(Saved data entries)
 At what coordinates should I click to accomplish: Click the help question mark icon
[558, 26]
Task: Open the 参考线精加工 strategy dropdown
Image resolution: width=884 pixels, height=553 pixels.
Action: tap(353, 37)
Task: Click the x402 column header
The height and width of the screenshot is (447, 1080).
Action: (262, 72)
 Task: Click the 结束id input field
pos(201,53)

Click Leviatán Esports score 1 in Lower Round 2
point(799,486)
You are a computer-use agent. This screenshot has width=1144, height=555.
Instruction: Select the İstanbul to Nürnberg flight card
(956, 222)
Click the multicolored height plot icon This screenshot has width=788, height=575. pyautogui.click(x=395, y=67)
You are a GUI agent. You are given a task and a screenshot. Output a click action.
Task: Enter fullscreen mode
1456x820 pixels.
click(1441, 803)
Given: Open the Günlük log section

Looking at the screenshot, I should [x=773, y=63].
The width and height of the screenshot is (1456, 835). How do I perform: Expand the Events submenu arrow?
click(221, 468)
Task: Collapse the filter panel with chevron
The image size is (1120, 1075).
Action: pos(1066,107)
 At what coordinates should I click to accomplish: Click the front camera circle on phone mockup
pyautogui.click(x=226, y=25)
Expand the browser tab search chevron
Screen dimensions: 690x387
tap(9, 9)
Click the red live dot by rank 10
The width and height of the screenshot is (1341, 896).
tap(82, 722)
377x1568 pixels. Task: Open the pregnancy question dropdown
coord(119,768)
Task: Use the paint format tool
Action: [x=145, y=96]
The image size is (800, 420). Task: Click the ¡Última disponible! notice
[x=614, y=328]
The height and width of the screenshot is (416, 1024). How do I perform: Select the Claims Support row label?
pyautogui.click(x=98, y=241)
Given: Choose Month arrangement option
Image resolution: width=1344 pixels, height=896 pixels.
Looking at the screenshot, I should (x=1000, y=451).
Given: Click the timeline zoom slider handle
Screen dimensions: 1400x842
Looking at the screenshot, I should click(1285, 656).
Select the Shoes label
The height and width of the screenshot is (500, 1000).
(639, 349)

● **Problem to work on**:
Quote the rows between the line holding "Task: Click the x402 column header" and the line holding "pyautogui.click(x=98, y=241)", inclusive, without any changes.

● **Solution for this problem**:
Task: Click the x402 column header
The height and width of the screenshot is (447, 1080).
Action: (262, 72)
 Task: Click the 结束id input field
pos(201,53)

Click Leviatán Esports score 1 in Lower Round 2
point(799,486)
You are a computer-use agent. This screenshot has width=1144, height=555.
Instruction: Select the İstanbul to Nürnberg flight card
(956, 222)
Click the multicolored height plot icon This screenshot has width=788, height=575. pyautogui.click(x=395, y=67)
You are a GUI agent. You are given a task and a screenshot. Output a click action.
Task: Enter fullscreen mode
1456x820 pixels.
click(1441, 803)
Given: Open the Günlük log section

Looking at the screenshot, I should [x=773, y=63].
The width and height of the screenshot is (1456, 835). How do I perform: Expand the Events submenu arrow?
click(221, 468)
Task: Collapse the filter panel with chevron
The image size is (1120, 1075).
Action: pos(1066,107)
 At what coordinates should I click to accomplish: Click the front camera circle on phone mockup
pyautogui.click(x=226, y=25)
Expand the browser tab search chevron
Screen dimensions: 690x387
tap(9, 9)
Click the red live dot by rank 10
The width and height of the screenshot is (1341, 896).
tap(82, 722)
377x1568 pixels. Task: Open the pregnancy question dropdown
coord(119,768)
Task: Use the paint format tool
Action: [x=145, y=96]
The image size is (800, 420). Task: Click the ¡Última disponible! notice
[x=614, y=328]
The height and width of the screenshot is (416, 1024). How do I perform: Select the Claims Support row label?
pyautogui.click(x=98, y=241)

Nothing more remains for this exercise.